Talvez tenha assobiado em surdina o canto triste dos pescadores, para te relembrar.
Pouco a pouco, quando caminhava pelas ruas desertas, embrulhadas na noite, sentia
o teu cheiro e sentia o teu toque. Sei que não possível, pois
estás longe, não muito longe, mas longe desta cidade inóspita,
é algo estranho, algo invisível, algo meu. Nunca teu.
Da minha casa vejo os faróis que tentam penetrar a minha janela para
me ferir, as paredes estão ensopadas de memórias, melancolias.
Perdi tudo o que aprendi, não sei falar, perdi o equilíbrio, a
sanidade. Dia após dia, perco-me neste quarto onde desenhos e poemas
mortos são tudo o que resta de mim, de ti.

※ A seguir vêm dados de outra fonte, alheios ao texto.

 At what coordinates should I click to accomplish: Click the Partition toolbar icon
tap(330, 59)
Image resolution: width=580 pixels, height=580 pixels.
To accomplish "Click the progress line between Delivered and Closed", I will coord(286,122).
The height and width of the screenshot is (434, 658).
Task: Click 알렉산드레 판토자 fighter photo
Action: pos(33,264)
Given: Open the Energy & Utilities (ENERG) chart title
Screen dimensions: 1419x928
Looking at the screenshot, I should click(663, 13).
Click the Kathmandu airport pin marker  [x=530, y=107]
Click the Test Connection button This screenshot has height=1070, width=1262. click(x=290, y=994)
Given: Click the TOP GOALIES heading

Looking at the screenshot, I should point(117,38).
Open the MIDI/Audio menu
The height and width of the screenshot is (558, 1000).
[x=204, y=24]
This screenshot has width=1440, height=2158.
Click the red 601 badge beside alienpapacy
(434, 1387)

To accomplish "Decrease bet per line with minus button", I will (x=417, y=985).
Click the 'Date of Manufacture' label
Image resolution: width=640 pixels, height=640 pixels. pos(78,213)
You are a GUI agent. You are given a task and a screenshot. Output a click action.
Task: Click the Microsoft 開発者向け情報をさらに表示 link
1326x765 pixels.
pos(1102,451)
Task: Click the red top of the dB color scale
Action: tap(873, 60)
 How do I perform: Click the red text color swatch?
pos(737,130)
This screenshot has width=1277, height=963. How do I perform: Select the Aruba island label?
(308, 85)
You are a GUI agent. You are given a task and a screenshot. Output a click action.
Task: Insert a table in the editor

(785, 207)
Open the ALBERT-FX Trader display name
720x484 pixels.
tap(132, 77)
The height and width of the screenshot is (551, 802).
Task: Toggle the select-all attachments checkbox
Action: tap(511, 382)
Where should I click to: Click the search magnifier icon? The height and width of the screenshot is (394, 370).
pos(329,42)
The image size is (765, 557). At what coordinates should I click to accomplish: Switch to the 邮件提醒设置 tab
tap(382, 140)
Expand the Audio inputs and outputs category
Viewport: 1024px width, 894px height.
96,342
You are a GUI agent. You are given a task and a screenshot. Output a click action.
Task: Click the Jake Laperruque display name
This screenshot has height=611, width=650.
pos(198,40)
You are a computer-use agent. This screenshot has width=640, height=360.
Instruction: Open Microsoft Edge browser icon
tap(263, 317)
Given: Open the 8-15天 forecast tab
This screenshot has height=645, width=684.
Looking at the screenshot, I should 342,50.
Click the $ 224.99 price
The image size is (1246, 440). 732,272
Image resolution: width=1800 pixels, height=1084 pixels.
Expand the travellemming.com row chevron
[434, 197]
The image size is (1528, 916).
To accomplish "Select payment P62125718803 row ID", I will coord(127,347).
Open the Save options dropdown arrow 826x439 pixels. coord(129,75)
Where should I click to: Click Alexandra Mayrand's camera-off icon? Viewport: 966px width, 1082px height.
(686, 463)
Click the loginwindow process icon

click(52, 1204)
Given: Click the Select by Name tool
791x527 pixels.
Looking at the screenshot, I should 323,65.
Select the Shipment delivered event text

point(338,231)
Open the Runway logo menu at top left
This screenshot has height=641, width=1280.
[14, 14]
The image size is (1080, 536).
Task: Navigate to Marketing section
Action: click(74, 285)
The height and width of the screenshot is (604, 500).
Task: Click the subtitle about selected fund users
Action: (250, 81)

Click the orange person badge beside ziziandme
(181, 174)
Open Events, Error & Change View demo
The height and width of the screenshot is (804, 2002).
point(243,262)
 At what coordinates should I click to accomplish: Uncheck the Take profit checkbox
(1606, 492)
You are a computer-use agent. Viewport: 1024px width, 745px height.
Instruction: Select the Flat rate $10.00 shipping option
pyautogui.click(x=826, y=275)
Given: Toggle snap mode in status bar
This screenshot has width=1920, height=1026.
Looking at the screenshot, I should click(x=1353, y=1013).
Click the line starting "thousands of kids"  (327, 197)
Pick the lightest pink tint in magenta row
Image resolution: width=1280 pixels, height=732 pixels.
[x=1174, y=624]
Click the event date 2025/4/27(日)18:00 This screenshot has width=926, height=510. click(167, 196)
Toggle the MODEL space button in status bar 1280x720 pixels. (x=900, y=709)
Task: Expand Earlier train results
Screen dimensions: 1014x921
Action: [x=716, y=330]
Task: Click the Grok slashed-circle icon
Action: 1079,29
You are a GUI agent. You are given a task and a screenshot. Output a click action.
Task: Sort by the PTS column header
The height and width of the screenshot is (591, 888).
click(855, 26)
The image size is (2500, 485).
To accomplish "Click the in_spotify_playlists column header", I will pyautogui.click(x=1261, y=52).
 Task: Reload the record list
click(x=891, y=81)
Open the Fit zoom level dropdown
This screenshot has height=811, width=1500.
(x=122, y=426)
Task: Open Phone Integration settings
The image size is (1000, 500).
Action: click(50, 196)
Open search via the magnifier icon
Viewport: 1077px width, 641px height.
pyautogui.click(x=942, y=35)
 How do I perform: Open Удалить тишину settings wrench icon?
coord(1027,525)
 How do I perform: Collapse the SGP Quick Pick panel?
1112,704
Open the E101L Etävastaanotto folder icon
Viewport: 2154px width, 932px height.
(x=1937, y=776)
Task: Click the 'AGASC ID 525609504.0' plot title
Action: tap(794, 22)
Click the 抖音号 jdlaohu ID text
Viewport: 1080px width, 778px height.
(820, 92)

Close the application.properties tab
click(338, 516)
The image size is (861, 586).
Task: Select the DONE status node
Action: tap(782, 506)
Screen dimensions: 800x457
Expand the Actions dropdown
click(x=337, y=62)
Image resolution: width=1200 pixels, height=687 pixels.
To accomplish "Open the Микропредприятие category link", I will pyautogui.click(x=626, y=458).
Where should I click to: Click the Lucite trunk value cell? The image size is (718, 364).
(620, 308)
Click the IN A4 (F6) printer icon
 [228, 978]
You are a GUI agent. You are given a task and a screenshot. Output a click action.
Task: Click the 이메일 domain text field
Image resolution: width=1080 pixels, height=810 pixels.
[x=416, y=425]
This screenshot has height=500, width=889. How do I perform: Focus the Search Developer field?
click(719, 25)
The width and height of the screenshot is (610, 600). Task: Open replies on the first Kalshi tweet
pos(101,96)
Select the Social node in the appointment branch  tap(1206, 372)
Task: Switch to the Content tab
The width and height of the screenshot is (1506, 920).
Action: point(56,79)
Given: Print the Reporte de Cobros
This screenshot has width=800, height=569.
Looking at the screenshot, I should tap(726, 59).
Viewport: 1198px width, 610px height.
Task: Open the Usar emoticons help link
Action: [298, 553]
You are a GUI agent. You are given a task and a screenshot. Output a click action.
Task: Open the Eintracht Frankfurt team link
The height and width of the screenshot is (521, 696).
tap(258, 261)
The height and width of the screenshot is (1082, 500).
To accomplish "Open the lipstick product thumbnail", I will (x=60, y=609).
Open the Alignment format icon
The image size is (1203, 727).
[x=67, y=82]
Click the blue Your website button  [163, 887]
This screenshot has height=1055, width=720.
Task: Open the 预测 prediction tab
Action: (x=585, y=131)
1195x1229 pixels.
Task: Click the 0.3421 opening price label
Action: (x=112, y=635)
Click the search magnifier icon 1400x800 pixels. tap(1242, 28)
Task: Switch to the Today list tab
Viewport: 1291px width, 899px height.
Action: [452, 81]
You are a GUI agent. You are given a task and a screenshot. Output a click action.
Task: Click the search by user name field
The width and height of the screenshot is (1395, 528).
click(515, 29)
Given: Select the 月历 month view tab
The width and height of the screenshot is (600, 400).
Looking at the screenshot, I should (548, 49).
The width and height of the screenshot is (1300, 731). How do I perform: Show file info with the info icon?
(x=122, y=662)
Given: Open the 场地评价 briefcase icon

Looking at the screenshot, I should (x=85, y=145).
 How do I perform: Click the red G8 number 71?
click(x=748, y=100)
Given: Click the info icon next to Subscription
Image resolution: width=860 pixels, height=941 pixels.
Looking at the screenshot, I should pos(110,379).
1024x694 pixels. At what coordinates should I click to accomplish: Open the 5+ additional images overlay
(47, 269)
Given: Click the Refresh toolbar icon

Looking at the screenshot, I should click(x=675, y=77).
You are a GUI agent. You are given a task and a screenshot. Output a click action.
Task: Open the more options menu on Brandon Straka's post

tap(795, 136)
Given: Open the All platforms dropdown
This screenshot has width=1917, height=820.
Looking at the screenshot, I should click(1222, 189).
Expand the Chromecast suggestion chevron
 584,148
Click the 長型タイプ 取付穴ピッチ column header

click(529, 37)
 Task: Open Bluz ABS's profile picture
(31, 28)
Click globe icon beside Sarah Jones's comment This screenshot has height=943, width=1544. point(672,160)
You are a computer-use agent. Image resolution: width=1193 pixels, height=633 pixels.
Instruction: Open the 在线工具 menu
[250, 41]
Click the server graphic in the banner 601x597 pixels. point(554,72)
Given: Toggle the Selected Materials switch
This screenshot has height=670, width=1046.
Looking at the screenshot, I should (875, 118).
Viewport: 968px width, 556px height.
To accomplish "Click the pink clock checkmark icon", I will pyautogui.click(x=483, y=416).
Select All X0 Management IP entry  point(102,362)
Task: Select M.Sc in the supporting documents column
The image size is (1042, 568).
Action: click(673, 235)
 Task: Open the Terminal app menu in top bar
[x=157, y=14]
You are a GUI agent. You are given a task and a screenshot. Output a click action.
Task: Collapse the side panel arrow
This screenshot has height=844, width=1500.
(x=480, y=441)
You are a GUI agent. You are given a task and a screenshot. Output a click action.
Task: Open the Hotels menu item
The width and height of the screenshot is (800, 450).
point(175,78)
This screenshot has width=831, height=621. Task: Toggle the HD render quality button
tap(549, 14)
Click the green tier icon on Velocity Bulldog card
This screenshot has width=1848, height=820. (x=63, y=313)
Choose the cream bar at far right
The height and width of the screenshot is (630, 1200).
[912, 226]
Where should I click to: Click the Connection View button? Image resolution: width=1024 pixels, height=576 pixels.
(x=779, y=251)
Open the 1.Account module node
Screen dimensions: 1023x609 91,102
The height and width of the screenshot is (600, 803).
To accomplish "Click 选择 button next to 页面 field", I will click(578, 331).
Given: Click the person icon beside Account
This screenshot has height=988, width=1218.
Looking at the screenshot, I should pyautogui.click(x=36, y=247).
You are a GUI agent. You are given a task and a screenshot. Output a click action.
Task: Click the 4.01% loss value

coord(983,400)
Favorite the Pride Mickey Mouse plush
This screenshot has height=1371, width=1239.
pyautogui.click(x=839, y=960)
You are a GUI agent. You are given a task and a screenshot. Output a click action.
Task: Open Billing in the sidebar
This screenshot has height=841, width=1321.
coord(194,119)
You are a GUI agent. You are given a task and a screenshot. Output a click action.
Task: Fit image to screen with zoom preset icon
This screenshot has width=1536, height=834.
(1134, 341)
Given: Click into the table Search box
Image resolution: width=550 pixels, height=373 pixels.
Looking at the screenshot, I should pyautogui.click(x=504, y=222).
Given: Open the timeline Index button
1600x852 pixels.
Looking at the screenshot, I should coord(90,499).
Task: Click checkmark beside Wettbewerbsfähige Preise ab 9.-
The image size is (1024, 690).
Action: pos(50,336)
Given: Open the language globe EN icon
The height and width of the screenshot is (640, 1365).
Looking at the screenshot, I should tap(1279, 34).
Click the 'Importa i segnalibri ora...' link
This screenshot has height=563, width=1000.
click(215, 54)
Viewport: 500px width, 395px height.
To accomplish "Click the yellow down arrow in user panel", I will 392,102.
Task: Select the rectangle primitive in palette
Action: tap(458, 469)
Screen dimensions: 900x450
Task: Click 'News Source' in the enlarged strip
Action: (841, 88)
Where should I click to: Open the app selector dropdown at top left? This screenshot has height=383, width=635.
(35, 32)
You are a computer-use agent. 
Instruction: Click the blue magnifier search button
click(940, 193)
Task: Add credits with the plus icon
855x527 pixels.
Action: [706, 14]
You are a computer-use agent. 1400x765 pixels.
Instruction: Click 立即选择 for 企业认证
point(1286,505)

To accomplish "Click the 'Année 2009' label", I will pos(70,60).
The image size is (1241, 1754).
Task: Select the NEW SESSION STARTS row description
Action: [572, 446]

Sombras me acompanham, não trago nada teu junto a mim, nem uma carta,
nem uma fotografia amarelecida pelo tempo, pelo desgaste da minha alma. Trago
apenas o teu cheiro que me tortura todas as noites, o teu beijo pelo meu pescoço,
a tua ternura, os teus enormes olhos que me observaram, as tuas mãos.
As tuas mãos doloridas. Trago um pouco da tua dor que não queres
falar. Estás colado às palavras que guardas numa caixa ornamentada
com figuras que não conheces. Estás ali num lugar onde Ela estará
sempre presente. Não te posso tocar, não posso entrar em ti. Não
o permites.
Por vezes tenho tanto que te dizer, quero sentar-me no chão, encostar-me
no teu ombro e falar sobre os mares que conheci, os céus que sonhei tocar.
Falar de ti, falar de mim. Ler contigo histórias, poemas. O teu interior
intimida-me, fico em silêncio à espera que me digas :"Entra".
Quero ouvir as tuas palavras, quero que me digas tudo o que não sei.
Quero descobrir novas cidades contigo do meu lado. Quero descobrir-te num lugar
mágico.
Novas cartas vou escrevendo, a tua morada continua a mesma. Não sei
se as mando se as guardo. Se as enviar parte de mim também irá.
Abrirás as cartas e lerás tudo, por uma questão de respeito,
ou não. Guardarás numa gaveta e esquecerás das palavras
que te escrevi com amor. E eu, comecerei a ficar vazia
Ficarei perdida
no esquecimento, junto aos poemas que morreram aqui neste quarto gélido.
Um arrepio percorre-me a espinha ao lembrar-me do teu toque leve no meu pescoço.
Um sabor delicioso começa a fluir na minha boca, o teu.
Mostra-me todos os sítios bonitos que conheces e os que não conheces.
Mostra-me o teu mundo, ensina-me mil e uma palavras diferentes, línguas
diferentes. Mostra-me tudo aquilo que ainda não conheço.
Compreendo ou tento compreender que os nossos caminhos são em direcções
opostas, cidades diferentes. A febre aniquila me. Sinto-me, não me sinto.
As mãos vão perdendo a força e as palavras serão
inúteis.
Sobre as tuas mãos, sombras e pássaros brotam para me ferir.
Rasgam a minha pele e tu olhas.. Não dás conta o quão ferida
estou. E no meio deste silêncio ensurdecedor, dei por mim a existir num
beco sem saída.
O tempo não existe. Nunca existiu. Rasgam-se-me metáforas insidiosas, sujas
A escrita acabou. Que se foda o mundo.